People in the west might go to Prague or Budapest, though.

‘They think there’s not much here, however. No sights to see or anything. Young boys from London often make trips to Bratislava, only because it’s cheap to drink here. Not the kind of communication I’d like to see. They’re not here to discover the country or any monuments, but to discover the booze. And when I’m in Western Europe, I notice that western people only see us as Eastern Europeans. Changing that takes time, since we’re new EU-members.’

Do you feel European yourself?
‘Yes.’

In which ways are you different from an American or an African, you think?

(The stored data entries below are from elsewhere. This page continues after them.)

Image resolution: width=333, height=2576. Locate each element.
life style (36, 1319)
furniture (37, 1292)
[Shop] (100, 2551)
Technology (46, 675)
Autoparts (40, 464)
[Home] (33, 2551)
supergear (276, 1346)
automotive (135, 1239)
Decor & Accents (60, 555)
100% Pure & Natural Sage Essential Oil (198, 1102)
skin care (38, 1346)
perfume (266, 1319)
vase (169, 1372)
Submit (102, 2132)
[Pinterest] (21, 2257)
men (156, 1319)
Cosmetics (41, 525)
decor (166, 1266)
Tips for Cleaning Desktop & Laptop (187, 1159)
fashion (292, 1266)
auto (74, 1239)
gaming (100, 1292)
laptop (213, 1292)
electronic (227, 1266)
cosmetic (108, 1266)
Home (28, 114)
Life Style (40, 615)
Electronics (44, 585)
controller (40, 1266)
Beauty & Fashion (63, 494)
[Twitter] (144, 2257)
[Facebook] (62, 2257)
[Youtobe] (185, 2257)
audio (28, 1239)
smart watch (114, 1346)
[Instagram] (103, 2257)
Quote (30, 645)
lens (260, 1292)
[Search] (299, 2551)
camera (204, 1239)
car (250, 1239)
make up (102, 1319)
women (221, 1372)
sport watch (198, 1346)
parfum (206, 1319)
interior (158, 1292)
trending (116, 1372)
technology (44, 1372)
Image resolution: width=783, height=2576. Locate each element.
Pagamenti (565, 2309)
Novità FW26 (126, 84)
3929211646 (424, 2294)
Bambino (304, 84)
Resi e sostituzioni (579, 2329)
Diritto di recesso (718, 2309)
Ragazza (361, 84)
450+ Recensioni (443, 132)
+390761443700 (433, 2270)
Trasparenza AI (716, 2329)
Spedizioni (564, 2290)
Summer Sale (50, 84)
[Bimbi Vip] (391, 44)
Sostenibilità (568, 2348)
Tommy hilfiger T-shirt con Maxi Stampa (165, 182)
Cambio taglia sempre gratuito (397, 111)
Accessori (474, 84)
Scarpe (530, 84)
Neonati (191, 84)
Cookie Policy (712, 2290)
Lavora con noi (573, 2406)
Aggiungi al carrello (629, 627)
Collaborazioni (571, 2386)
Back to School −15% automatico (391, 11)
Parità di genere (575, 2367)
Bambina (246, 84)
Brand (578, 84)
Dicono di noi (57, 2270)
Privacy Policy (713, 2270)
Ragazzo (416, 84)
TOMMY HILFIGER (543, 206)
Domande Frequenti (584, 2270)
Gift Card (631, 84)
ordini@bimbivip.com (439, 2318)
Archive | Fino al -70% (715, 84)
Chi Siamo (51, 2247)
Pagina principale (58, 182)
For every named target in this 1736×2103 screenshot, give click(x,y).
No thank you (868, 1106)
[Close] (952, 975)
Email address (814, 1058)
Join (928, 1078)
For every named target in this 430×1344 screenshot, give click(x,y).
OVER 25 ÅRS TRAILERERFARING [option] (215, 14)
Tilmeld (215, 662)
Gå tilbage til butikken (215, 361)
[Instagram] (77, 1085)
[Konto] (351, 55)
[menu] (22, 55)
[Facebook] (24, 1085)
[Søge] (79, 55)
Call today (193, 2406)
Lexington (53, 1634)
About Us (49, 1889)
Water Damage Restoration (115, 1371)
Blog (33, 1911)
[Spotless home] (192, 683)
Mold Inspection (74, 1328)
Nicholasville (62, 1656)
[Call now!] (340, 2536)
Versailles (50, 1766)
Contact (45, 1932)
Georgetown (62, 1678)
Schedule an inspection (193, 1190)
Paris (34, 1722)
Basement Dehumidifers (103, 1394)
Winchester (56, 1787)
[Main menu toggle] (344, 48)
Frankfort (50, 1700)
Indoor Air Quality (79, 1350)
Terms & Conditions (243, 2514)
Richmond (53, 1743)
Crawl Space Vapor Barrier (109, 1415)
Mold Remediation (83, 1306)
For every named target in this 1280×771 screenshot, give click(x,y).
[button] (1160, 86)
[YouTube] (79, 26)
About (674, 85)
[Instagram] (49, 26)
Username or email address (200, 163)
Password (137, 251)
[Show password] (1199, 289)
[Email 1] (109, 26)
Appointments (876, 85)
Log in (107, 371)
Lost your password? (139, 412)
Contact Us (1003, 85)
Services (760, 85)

‘When I travel around Europe, I don’t feel so many cultural differences. When I was in South America, I really felt it was a different world, with a different culture and a different way of life. I stayed with the family of a university professor, because I was a trainee, and I wasn’t very comfortable because they had servants and maids at home. I felt there was a big hierarchy, with lots of social differences and classes, in that society.’

And here?
‘No, not as much.’

Her phone goes off again. After answering it by muttering a single word in Slovakian, I ask her if she sees more differences or similarities within Europe. She has to think about that for a moment. ‘That’s a very difficult question. We may have similarities, such as our general lifestyle, while we also have small cultural differences. But I think we share the same ideals. Europe is very different now than it was ten years ago, I think we feel much more European these days.’

Why’s that, do you think?

‘Because we travel more and see other people. It’s a matter of time as well; we didn’t feel as European in 2004. It takes a while to become an EU-citizen, it doesn’t happen automatically if a country enters the Union. But I don’t want to regard Western, Central and Eastern Europe as being separate, that’s not good. We’re the EU and we should refer to ourselves as such.’